__What is expected__
Print the rows below from the line containing "The height and" through the line containing "Download APp is", including both, without the pictures.

__The data__
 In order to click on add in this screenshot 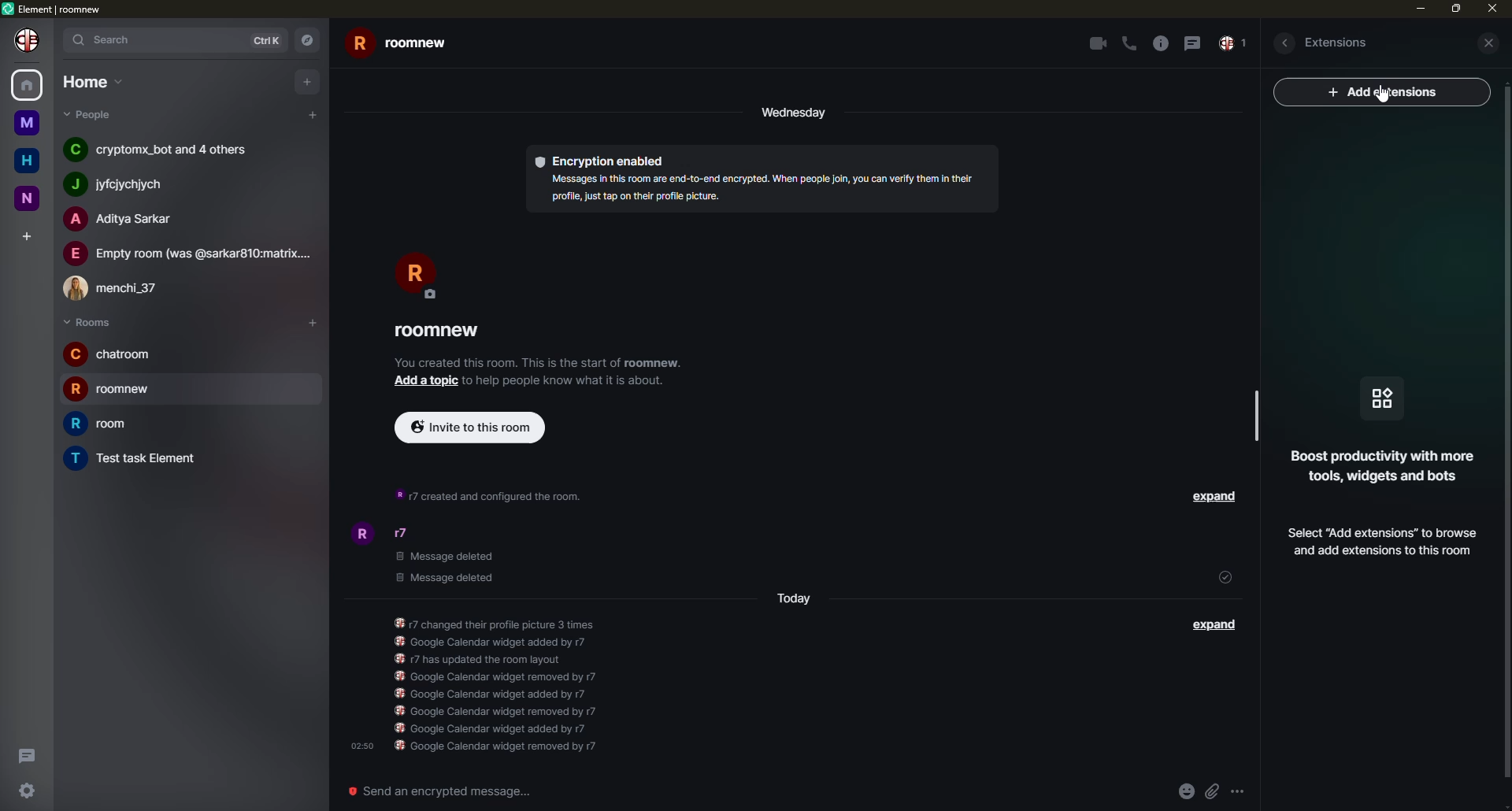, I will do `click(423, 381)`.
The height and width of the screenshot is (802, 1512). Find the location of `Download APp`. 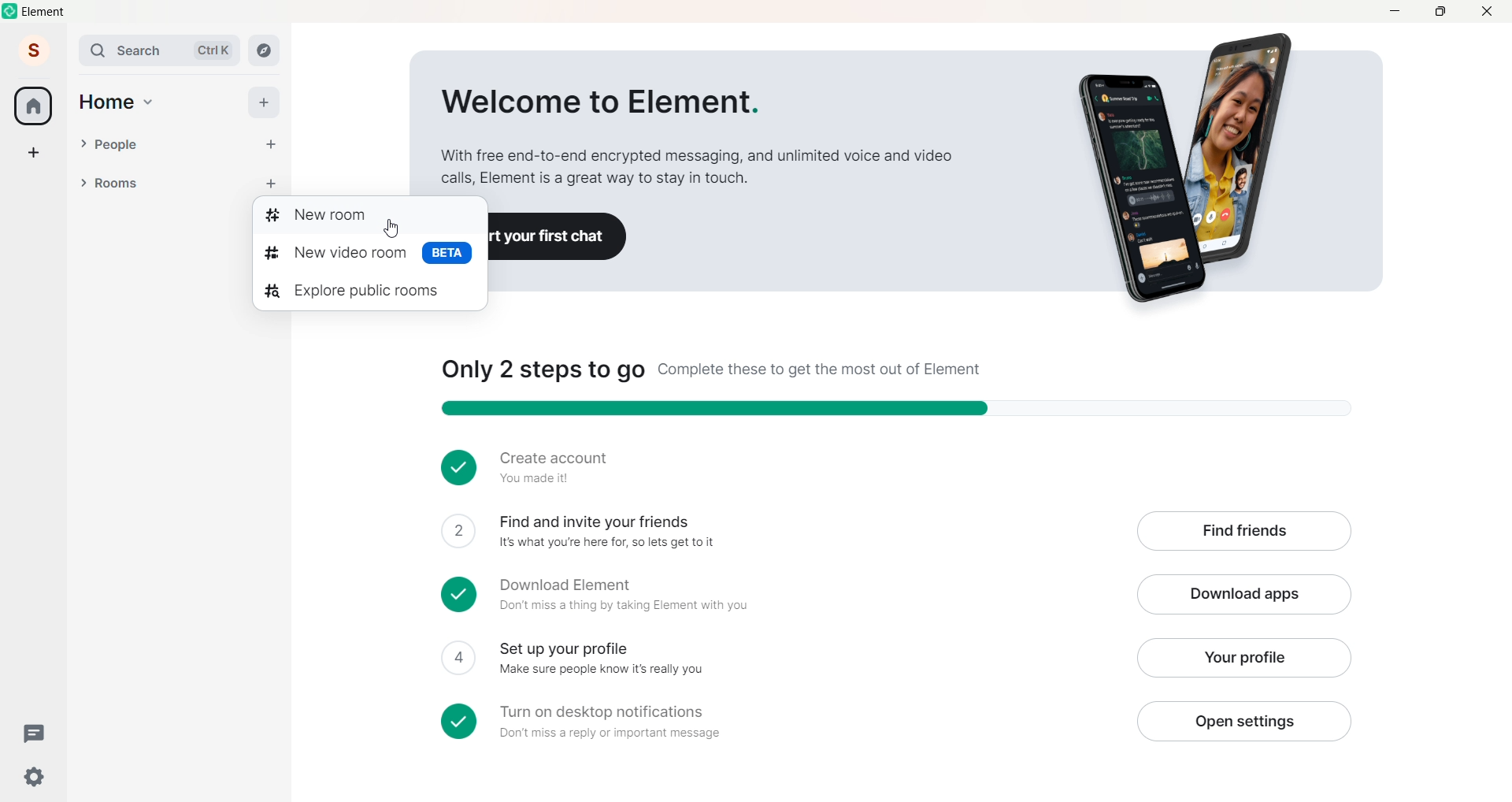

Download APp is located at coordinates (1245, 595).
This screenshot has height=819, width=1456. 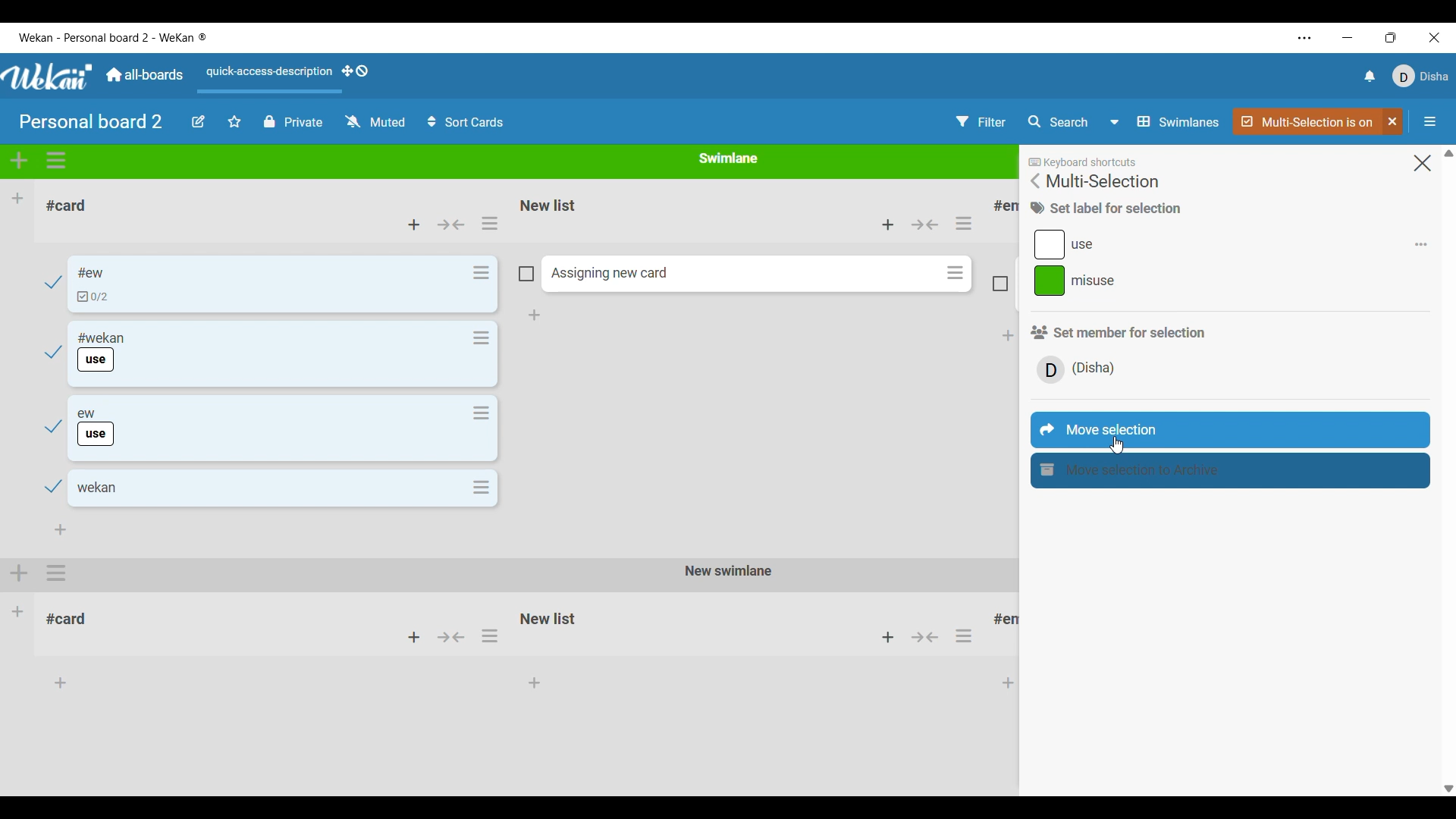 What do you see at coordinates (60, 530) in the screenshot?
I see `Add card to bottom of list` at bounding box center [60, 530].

* * *

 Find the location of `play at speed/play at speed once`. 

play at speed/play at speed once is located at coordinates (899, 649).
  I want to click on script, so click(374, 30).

__Output for this exercise__
The height and width of the screenshot is (802, 1512). Find the location of `Download APp`. 

Download APp is located at coordinates (1245, 595).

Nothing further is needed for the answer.